Overeating, as the word says, is the overconsumption of food. It involves taking an extra serving or eating more dessert than usual. It happens periodically, and you've a sense of control of what you're eating. Whereas in binge eating, you don't have control over what you're eating. It happens frequently. Some of the binge eating disorder characteristics are taking large meals, followed by regret, self-loathing, and immense guilt. Binge eaters often eat alone for fear of being judged for taking large portions of meals in one sitting.

Let's look at some useful tips that can help overcome overeating.

Get Rid of Distractions

One of the common reasons to overeat is distractions. Whether you're hungry or not, you get your hands on what's available in the kitchen or eatery and start eating. This happens when you're talking on the phone, watching TV, working on your desk, driving, or feeling zoned out.

When you slow down and stop getting distracted, you start paying attention to what you're eating and how much you're eating. The key here is to eat without any distractions so that you're fully conscious when you're eating.

Emotional Eating

It's another common reason for overeating. People go through emotions, such as stress and boredom, regularly. Some of them struggle to deal with these emotions. They tend to reach for snacks when they get bored and have nothing to do but watch TV for long hours or eat comfort foods after a long and exhausting day at the office. Other emotions, such as grief, may occur less frequently but can trigger emotional eating.
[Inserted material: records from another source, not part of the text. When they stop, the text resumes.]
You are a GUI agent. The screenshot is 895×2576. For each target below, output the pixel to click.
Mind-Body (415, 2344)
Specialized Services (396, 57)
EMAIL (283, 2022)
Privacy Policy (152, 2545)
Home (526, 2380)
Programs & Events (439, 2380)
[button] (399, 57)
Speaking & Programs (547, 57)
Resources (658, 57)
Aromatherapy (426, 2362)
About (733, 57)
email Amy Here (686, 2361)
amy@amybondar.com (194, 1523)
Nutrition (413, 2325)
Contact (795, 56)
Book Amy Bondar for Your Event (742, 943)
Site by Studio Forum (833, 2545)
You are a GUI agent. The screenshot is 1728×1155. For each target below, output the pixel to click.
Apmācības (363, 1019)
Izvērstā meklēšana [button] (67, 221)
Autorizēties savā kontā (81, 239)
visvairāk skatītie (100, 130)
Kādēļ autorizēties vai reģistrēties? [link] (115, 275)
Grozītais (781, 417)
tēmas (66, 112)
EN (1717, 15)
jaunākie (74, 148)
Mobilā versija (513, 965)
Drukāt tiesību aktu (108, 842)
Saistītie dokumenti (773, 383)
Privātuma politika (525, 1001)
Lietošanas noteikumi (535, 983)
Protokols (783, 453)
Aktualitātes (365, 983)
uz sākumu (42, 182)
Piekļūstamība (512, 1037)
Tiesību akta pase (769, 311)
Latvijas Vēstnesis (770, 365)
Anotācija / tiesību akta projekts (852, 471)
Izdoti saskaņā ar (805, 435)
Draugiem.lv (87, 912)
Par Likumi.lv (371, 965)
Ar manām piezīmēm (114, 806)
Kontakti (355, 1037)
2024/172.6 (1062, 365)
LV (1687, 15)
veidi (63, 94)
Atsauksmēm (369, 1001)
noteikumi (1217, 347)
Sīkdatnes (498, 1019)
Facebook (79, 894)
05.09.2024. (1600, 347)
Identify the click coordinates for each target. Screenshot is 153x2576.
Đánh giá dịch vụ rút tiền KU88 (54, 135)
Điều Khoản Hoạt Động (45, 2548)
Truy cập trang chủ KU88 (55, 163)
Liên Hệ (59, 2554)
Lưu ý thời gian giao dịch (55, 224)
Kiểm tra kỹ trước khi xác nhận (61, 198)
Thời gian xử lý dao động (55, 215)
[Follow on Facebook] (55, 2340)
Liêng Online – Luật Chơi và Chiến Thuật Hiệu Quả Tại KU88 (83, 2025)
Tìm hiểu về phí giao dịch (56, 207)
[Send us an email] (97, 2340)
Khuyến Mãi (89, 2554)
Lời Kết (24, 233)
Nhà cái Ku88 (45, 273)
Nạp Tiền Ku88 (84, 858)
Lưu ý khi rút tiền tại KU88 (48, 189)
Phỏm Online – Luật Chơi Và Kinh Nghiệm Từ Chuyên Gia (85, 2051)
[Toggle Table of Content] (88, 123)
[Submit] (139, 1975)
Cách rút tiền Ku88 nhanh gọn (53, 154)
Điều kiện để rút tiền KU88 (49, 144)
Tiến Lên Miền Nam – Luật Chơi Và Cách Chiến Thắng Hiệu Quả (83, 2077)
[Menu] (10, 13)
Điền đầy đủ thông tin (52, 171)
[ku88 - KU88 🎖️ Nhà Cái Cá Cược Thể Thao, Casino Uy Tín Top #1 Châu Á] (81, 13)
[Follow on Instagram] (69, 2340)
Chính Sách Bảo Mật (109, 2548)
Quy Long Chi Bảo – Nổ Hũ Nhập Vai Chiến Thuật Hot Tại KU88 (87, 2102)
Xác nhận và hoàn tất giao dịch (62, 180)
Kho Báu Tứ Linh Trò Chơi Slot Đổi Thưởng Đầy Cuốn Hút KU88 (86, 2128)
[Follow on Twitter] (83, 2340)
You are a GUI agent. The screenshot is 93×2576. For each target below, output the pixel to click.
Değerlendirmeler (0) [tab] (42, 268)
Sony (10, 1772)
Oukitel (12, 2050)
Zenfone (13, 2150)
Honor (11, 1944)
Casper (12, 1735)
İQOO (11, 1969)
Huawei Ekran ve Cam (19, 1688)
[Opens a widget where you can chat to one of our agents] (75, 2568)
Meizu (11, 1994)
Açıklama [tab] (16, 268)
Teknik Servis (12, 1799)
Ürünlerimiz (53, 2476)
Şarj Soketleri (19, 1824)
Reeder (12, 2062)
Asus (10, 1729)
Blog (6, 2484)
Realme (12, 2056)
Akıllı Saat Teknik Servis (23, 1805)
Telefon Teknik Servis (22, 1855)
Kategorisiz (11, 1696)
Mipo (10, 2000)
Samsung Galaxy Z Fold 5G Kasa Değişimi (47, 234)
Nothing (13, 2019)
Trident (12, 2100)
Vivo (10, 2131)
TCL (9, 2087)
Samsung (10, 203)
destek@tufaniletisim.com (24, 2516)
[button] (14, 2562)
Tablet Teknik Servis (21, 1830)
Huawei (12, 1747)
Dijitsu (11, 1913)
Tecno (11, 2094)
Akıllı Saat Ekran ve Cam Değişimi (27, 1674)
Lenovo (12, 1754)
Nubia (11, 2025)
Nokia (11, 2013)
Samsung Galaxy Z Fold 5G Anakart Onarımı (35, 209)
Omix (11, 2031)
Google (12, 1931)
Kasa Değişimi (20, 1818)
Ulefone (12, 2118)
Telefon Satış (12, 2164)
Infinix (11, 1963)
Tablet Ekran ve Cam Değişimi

The best way to stop or lessen emotional eating is to keep the snacks out of sight. One good suggestion is to stop storing them in the freezer. The harder the access to the snacks, the lesser the chances of overeating that food.

Instead of eating unhealthy snack foods, such as chips, cookies, candy, and crackers, opt for satisfying foods. Stay away from cheese, chocolate, and milkshakes, as they contain more calories for a little volume. Opt for food that has more fiber, protein, and water content.